Item coordinate data:

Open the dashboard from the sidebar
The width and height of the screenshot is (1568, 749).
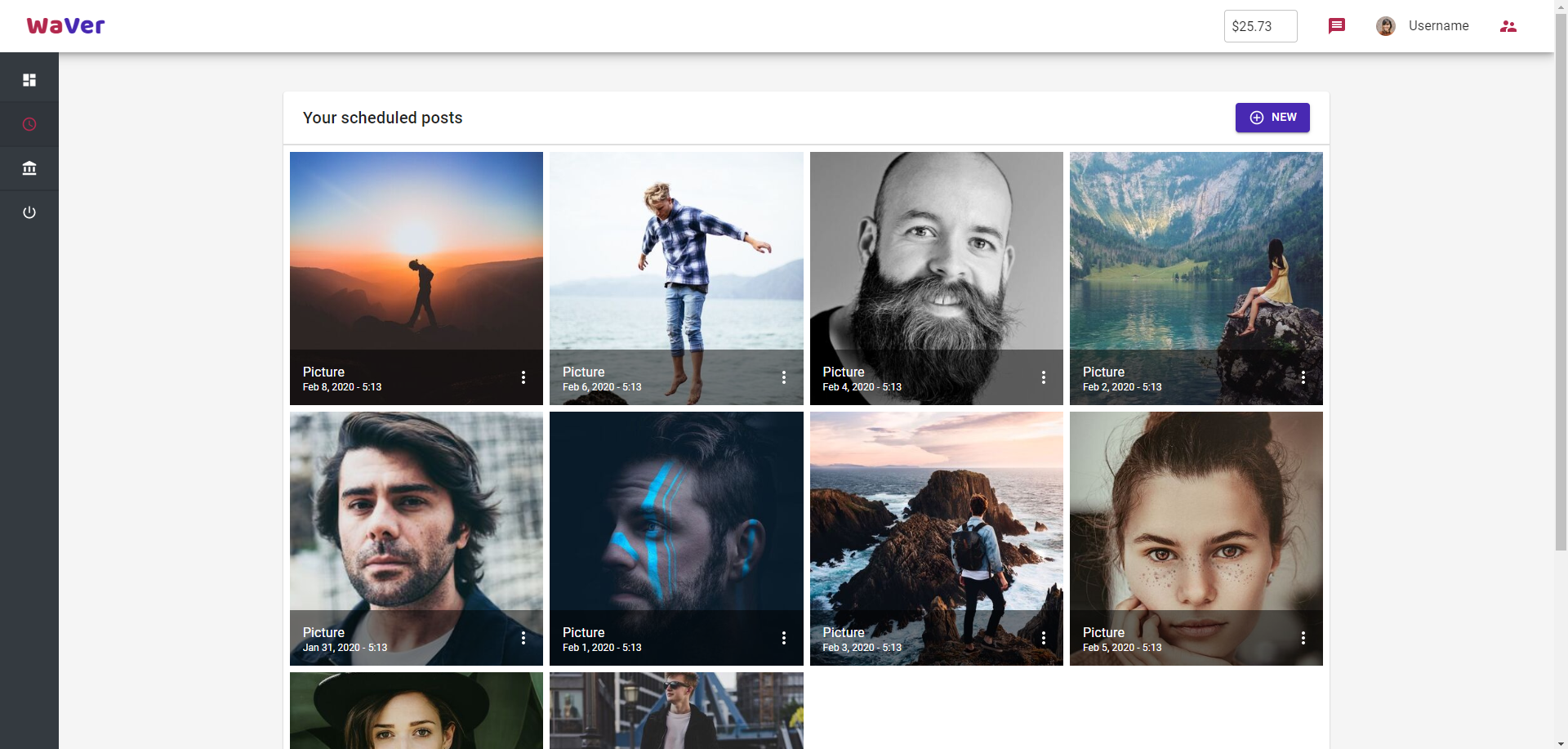pos(29,79)
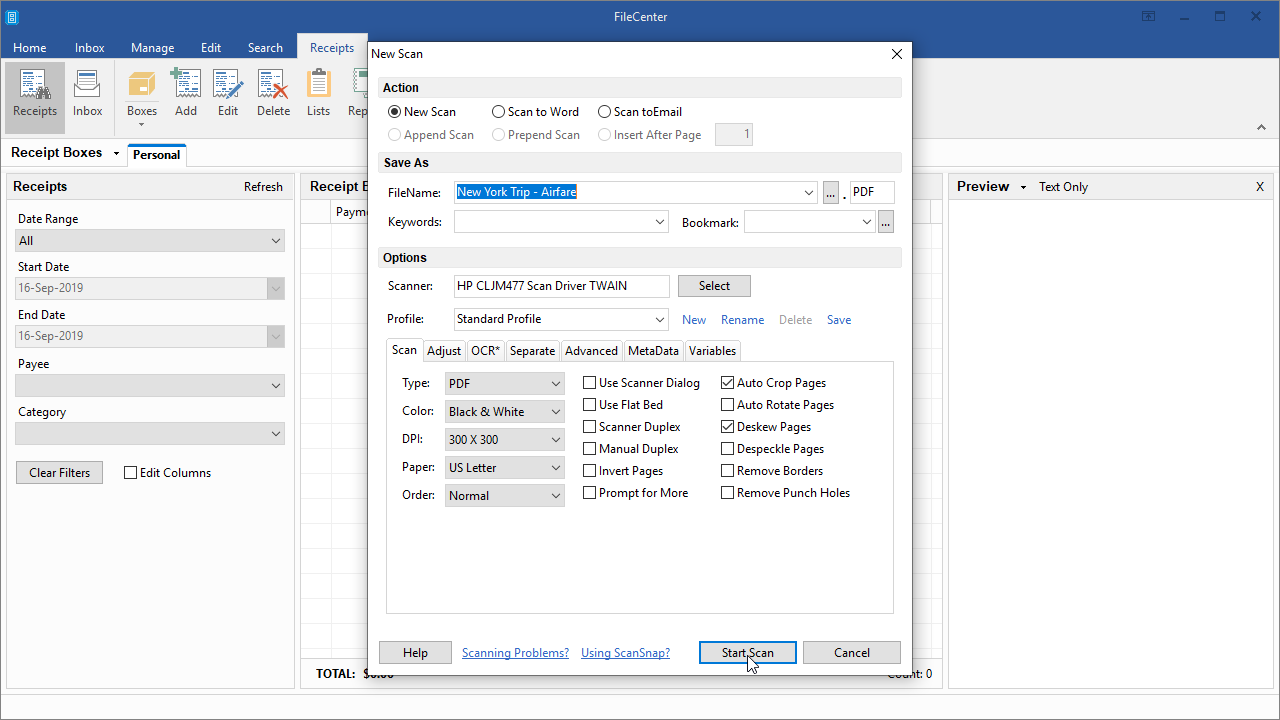Uncheck the Deskew Pages checkbox
1280x720 pixels.
tap(728, 427)
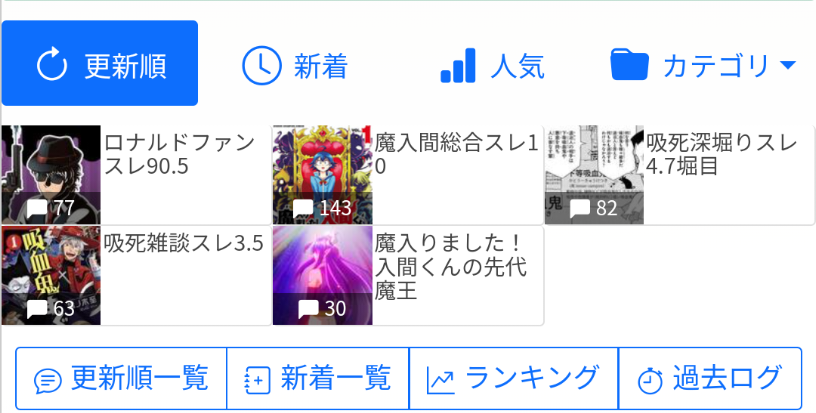Open the 過去ログ button
The height and width of the screenshot is (413, 816).
pyautogui.click(x=710, y=379)
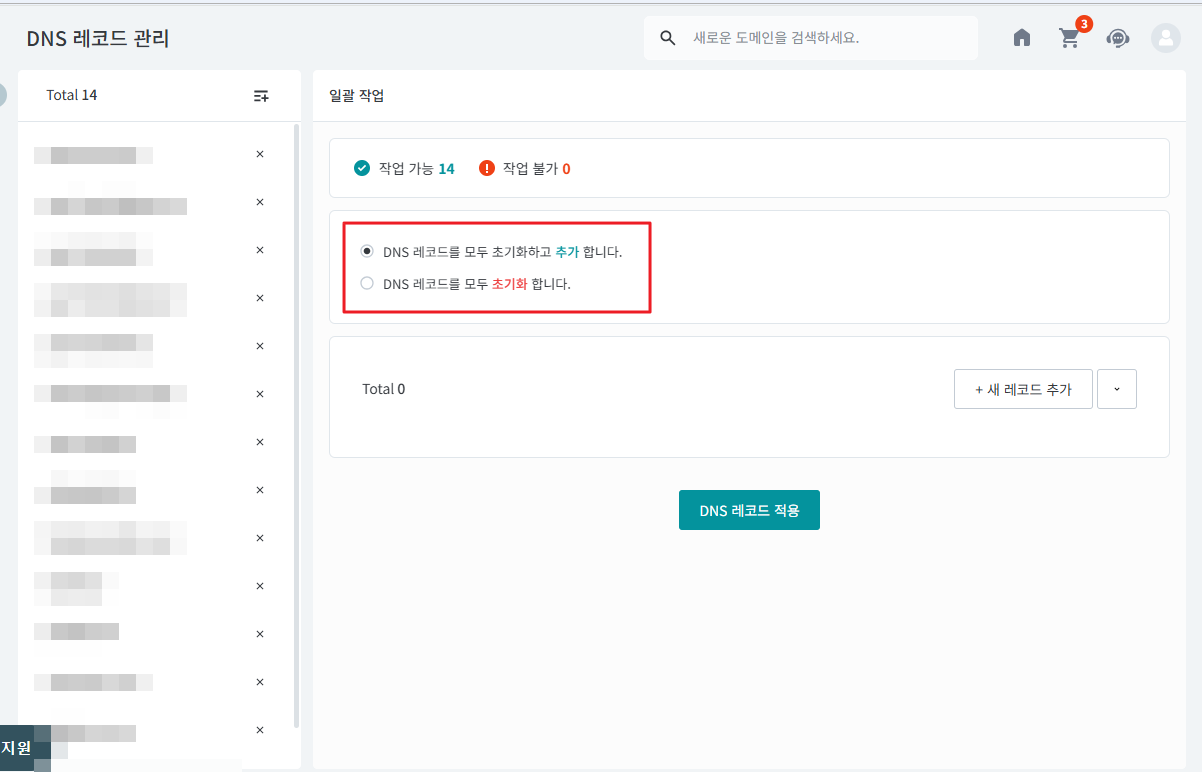Open the chat support icon
Image resolution: width=1202 pixels, height=772 pixels.
[1117, 38]
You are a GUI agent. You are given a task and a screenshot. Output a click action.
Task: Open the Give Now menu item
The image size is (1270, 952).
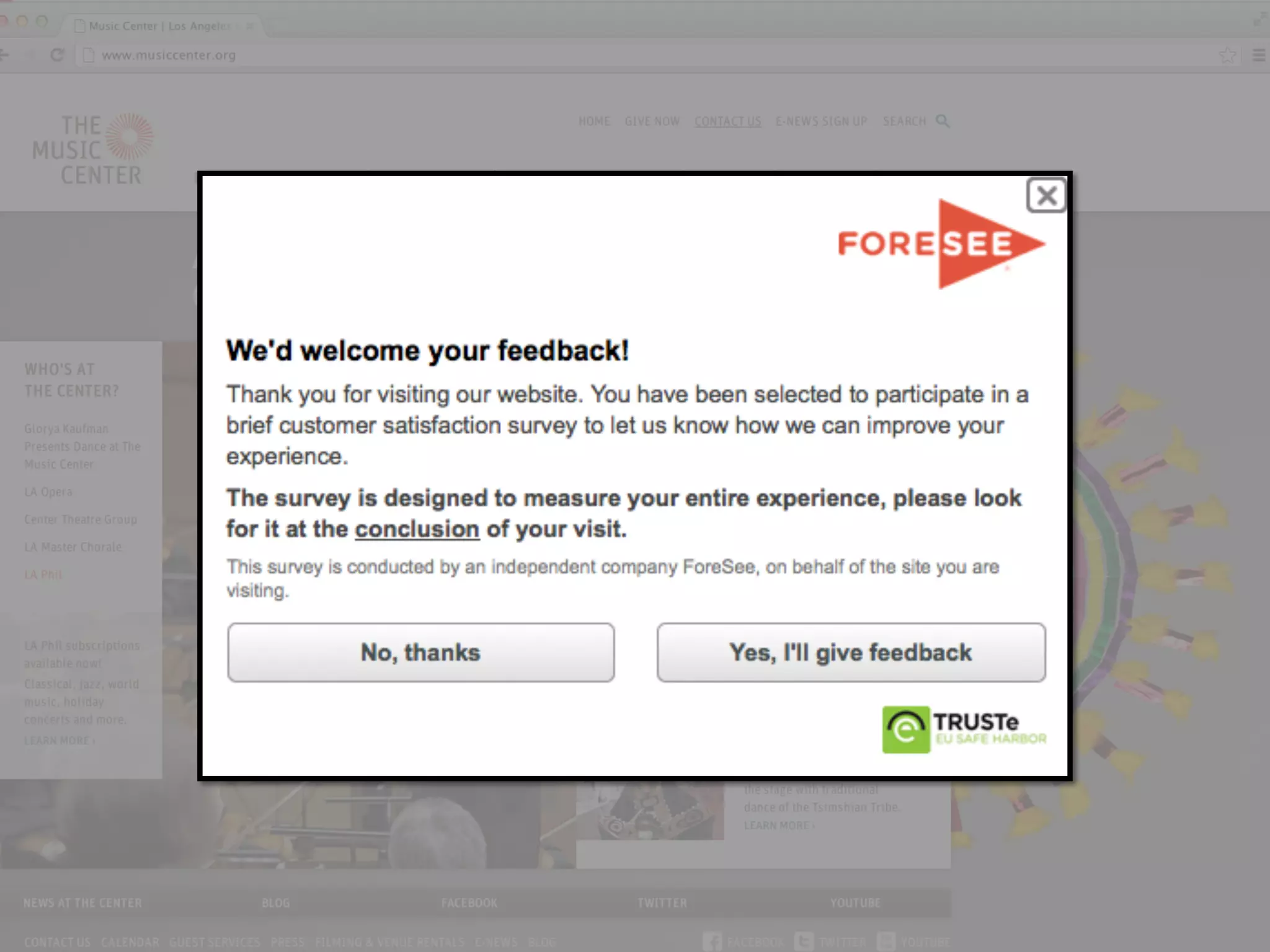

- TASK GOAL
Turn the lines of the items above into a numbered list, skipping any blank lines and omitting the pictures.

- THE SOLUTION
1. Open the dashboard from the sidebar
2. The width and height of the screenshot is (1568, 749).
3. pos(29,79)
4. Uncheck the Deskew Pages checkbox
5. 1280x720 pixels.
6. tap(728, 427)
7. Open the 過去ログ button
8. The height and width of the screenshot is (413, 816).
9. pyautogui.click(x=710, y=379)
10. Open the chat support icon
11. Image resolution: width=1202 pixels, height=772 pixels.
12. [1117, 38]
13. You are a GUI agent. You are given a task and a screenshot. Output a click action.
14. Task: Open the Give Now menu item
15. The image size is (1270, 952).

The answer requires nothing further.